Certain exercises like planks can help you achieve your fitness goals.
What you need to know:
What are the benefits of planks?
The crucial element of holding a plank is keeping your body perpendicular to the ground, with your torso elevated and your stomach facing down with the help of either your arms or elbows. A plank workout targets multiple muscle groups at once. They strengthen your core, help you get rid of extreme back pain, and improve balance, coordination, and flexibility.
Try the 14-day plank challenge
Here is a 14-day plank challenge to build a powerful core.
Day 1: Start by performing one set of 2 plank exercises: a standard and a side plank. Hold a standard plank for 10 seconds and take a 5-second breather. Perform this exercise 4 times. Follow the same with a side plank, and repeat it 3 times.
Day 2: On the second day, try doing two sets of the standard and side plank with the same time duration.
Day 3: This is a day for your muscles to recover. Try a plank variation with one set of feet-elevated planks. Hold it for 20 seconds, take a 5-second breather, and repeat it twice while alternating the feet. You can either elevate your foot and hold it in the air or place it on a 4-inch wooden box for support.
Day 4: Try holding a plank on a stability ball for 20 seconds with a 5-second pause and perform side planks with leg reaches. Hold them for 15 seconds, rest for 5 seconds and perform them twice.
Day 5: Do two sets of the stability ball plank, side planks with leg reaches, and plank walks. Perform all these exercises twice and for 30-45 seconds.
Day 6: Perform 2 sets of the stability ball exercise for 20 seconds with 3 repetitions in each set. Take a 5-second breather after each.
Day 7: Try 3 sets of the stability ball body saw exercise and plank walk. Perform 12 reps of body saw in each set. Hold the plank walk for 30 seconds and repeat it in each set. Take a 10-second breather.
Day 8: Do 3 sets of 3 different exercises. Do 15 reps of body saw exercise in each set. Perform spiderman planks for 30 seconds, rest for 15 seconds, and repeat on the other side. Try the plank walk for 30 seconds, take a 10-second breather, and repeat twice.
Day 9: Try 3 sets of stir-the-pot exercises and perform them for 12 circles in each direction. Hold the spiderman plank for 45 seconds with a 15-second breather. Do the plank walk for 30 seconds, but switch hands every 5 seconds.

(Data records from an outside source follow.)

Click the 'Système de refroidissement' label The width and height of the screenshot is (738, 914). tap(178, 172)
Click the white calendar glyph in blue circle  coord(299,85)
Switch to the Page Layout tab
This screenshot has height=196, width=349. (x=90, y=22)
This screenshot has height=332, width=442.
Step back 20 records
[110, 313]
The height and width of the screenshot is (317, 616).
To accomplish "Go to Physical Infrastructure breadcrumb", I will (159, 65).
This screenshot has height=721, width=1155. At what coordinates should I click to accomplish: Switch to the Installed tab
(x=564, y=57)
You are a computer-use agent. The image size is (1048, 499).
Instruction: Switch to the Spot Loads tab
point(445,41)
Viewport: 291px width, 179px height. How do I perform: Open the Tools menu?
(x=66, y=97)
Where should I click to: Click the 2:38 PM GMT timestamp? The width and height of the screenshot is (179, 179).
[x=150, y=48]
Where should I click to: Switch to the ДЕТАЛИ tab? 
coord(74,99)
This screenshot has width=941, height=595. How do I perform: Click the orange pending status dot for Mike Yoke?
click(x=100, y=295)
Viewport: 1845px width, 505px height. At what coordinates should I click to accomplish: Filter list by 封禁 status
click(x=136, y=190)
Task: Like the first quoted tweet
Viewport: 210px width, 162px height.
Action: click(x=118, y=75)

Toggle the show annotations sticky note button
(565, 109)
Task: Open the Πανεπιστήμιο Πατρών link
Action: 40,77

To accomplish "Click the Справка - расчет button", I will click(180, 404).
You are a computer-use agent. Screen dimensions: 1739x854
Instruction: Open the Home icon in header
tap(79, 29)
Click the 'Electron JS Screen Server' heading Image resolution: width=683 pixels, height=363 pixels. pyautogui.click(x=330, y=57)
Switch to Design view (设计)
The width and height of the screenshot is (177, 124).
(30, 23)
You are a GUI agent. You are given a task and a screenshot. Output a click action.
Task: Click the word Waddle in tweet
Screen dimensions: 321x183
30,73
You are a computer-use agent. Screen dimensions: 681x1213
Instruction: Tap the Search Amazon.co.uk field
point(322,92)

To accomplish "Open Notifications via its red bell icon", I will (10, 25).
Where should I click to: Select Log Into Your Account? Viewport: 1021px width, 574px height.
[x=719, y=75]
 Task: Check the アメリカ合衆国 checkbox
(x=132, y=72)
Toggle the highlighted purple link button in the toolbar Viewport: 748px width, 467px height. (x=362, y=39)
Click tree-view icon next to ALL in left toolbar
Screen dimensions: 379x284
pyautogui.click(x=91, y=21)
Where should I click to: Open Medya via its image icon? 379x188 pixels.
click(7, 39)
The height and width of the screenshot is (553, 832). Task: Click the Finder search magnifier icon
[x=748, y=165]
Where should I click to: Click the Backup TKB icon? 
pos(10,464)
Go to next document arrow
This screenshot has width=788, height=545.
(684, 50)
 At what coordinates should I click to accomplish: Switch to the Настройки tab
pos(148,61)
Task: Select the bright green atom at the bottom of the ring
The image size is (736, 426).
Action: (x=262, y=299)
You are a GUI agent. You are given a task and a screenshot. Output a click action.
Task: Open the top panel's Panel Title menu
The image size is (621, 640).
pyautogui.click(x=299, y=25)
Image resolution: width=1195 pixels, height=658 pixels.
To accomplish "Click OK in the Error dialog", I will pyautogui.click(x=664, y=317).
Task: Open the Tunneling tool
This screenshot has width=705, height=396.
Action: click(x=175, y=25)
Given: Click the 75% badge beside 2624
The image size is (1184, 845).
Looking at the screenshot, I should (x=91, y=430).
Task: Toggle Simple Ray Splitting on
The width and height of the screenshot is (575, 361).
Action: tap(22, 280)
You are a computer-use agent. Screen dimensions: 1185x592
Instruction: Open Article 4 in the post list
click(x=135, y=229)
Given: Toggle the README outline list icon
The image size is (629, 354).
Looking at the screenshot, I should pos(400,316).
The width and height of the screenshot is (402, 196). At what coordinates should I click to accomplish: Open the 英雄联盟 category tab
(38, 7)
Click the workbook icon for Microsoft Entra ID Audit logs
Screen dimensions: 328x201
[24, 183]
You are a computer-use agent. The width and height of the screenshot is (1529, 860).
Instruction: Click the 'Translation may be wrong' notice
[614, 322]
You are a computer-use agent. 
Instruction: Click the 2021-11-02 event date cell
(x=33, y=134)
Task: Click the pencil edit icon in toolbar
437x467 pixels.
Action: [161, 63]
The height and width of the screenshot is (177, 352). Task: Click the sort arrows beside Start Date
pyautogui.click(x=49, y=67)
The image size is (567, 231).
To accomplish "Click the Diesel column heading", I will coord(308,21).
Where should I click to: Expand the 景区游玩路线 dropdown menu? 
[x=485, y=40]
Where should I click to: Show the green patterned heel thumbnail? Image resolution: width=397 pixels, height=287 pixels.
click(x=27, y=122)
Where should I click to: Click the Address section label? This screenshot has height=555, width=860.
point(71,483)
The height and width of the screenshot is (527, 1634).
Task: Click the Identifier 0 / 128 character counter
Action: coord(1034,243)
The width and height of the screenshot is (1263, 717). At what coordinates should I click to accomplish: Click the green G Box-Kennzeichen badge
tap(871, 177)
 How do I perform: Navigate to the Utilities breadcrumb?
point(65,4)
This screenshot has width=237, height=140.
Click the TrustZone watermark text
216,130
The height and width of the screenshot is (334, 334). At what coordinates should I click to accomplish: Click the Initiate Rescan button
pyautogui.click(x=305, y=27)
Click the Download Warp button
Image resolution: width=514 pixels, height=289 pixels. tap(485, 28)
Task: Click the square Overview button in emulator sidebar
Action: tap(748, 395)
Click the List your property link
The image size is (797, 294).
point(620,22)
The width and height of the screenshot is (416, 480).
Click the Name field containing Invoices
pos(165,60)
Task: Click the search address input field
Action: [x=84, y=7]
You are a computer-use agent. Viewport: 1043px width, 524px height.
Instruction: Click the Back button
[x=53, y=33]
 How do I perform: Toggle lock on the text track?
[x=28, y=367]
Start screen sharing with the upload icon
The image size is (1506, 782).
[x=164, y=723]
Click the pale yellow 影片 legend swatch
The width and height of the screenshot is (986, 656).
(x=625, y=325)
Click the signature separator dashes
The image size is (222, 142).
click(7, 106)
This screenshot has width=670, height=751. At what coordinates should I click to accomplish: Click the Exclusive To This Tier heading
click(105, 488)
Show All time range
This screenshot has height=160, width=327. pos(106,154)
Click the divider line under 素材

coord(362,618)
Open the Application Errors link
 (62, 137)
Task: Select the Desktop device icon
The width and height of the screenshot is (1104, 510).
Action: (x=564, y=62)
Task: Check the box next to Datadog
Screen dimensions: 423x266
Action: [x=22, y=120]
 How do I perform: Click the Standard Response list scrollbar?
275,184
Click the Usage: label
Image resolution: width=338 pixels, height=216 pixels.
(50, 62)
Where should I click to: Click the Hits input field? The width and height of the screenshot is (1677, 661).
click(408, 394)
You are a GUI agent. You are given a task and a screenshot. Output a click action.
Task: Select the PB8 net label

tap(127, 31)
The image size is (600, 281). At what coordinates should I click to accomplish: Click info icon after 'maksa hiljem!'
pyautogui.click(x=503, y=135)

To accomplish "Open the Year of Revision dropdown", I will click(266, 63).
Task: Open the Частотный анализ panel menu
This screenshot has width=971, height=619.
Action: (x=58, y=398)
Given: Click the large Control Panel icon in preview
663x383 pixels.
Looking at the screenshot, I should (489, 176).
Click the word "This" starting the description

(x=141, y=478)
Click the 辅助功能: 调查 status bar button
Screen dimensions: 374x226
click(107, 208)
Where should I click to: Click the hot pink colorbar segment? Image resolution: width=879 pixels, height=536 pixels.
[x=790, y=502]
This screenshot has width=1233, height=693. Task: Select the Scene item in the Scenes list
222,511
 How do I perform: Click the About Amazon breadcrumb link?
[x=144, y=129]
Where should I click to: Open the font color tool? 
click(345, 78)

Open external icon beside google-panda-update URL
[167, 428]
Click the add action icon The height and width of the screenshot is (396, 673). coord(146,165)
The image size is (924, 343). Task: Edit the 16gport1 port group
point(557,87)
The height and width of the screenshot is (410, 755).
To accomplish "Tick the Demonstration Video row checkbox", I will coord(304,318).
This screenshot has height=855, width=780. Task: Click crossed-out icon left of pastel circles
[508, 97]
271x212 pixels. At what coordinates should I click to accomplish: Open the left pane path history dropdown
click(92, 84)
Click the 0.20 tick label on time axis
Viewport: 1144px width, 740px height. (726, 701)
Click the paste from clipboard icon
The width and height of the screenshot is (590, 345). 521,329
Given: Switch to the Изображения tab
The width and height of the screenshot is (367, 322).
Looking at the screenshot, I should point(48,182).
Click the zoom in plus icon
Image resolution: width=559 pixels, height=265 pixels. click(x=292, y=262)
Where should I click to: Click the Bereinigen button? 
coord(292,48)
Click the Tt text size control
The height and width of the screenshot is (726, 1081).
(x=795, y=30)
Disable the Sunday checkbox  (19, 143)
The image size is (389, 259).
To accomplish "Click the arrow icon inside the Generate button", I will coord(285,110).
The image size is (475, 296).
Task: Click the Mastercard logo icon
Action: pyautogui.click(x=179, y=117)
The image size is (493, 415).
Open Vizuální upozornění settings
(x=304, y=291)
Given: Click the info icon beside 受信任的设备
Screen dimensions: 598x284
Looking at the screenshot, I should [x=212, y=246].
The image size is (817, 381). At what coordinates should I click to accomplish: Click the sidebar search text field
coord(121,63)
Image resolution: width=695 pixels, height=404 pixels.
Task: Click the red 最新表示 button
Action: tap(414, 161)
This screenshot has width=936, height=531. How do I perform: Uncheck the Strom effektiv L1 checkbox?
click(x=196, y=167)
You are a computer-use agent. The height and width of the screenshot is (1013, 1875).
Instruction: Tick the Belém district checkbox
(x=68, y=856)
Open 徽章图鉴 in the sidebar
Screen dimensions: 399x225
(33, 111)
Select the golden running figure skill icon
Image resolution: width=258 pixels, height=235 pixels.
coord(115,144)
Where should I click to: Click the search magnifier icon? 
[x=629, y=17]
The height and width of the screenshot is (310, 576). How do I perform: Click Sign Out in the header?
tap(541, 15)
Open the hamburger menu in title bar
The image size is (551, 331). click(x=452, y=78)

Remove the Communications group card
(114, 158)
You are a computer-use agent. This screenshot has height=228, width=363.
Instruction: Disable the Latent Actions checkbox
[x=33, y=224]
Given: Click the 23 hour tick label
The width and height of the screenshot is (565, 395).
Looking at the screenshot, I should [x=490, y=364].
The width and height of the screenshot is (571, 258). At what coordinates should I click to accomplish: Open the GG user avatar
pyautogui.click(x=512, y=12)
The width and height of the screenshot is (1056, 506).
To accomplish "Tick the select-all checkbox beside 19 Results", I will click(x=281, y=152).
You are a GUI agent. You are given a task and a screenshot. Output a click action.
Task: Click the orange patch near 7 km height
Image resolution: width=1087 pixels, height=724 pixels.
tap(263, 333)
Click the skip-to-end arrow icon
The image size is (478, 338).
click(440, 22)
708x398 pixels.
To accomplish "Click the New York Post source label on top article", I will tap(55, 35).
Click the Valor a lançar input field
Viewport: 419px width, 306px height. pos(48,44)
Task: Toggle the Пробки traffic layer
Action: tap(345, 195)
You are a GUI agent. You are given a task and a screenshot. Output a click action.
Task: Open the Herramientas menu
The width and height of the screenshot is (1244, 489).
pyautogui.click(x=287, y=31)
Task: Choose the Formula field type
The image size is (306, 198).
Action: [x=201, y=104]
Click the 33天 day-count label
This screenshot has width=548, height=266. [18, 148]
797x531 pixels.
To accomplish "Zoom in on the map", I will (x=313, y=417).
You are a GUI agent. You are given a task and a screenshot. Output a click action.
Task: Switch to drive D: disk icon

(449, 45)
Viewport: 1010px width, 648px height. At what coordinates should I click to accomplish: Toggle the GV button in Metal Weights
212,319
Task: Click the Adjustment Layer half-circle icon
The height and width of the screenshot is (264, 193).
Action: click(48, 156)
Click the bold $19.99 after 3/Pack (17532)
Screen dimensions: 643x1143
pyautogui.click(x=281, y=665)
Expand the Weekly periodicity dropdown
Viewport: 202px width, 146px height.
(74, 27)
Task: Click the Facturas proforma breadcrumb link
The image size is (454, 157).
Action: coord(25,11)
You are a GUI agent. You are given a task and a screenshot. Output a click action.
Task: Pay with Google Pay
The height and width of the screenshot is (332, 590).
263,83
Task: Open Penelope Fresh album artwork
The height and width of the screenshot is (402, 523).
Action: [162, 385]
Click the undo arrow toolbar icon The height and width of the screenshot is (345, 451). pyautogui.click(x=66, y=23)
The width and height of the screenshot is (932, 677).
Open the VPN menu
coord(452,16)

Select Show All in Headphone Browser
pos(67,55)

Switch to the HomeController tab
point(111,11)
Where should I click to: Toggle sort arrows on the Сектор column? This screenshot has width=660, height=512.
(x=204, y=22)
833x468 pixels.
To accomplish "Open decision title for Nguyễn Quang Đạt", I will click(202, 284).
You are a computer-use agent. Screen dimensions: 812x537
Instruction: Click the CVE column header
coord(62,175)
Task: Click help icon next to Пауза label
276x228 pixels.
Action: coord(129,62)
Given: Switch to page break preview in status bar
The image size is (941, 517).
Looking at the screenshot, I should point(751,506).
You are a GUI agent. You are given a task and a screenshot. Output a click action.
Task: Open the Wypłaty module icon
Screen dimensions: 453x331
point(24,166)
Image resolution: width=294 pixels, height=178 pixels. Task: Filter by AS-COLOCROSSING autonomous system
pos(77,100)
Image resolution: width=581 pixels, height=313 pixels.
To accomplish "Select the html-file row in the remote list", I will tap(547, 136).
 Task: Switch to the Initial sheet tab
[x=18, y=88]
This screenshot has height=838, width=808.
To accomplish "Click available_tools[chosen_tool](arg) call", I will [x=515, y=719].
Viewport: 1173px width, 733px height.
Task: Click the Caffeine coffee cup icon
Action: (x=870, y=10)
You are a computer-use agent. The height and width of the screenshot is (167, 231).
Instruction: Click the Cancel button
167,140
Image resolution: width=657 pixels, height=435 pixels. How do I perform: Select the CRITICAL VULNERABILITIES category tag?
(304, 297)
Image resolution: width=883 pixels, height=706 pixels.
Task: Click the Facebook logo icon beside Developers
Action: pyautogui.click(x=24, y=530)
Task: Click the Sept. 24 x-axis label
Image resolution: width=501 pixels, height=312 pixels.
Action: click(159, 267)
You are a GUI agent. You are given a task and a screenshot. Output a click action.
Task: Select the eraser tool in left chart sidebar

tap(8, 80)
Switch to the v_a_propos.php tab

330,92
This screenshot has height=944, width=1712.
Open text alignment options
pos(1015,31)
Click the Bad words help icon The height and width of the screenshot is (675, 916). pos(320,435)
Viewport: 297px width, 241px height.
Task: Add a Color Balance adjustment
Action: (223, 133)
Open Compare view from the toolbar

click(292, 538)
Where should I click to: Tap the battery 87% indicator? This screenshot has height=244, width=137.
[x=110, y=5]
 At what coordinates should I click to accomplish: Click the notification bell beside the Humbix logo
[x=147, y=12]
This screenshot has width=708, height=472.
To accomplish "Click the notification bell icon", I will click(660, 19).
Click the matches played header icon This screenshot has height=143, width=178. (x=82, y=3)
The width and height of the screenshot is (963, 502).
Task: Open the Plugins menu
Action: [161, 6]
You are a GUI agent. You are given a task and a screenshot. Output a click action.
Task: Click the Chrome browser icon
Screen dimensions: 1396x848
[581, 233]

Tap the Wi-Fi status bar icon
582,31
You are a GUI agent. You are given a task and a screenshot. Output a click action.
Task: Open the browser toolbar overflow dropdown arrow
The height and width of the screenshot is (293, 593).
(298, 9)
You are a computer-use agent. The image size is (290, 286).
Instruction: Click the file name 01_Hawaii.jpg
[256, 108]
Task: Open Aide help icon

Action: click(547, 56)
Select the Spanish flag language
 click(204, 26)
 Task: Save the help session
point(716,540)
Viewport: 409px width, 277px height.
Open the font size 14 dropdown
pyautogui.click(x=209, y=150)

Day 10: Take it easy on day 10. Do just one set of stir-the-pot exercises with 10 rounds in each direction and a spiderman plank for 45 seconds with a 15-second breather.
Day 11: Include 3 sets of stir-the-pot (12 circles), salute plank (45 seconds), and side plank with leg reach (hold for 20 seconds).
Day 12: This day consists of 3 sets, each consisting of 15 circles of stir-the-pots in each direction, 45 seconds of salute plank with hand alteration every 2 seconds, and 30-seconds of alternating side plank, which also comprises switching hands every 5 seconds.
Day 13: Practice 3 sets of spiderman plank (hold 45 seconds, rest 15 seconds, and repeat on the other side), alternating side plank (45 seconds, switch every 5 seconds), and stir-the-pot (12 circles in each direction).
Day 14: Push your limits on the last day! Do 3 sets with 4 exercises each. Start with the salute plank (1 minute, alternate hands every 2 seconds), followed by stir-the-pot (15 circles in each direction). Now, perform the spiderman plank (hold 30 seconds, rest for 5 seconds, 2 reps each side) while resting for 15 seconds between sides. Finish your 14-day plank challenge with a 60-second plank walk, switching sides every 5 seconds.
The key to success is consistency. After 14 days, you can try different variations and varied reps and hold your plank for a longer duration. In case you feel uneasy during any exercise/activity, stop immediately. Do not strain yourself and do the exercise/activity only if you feel comfortable and based on your existing health conditions.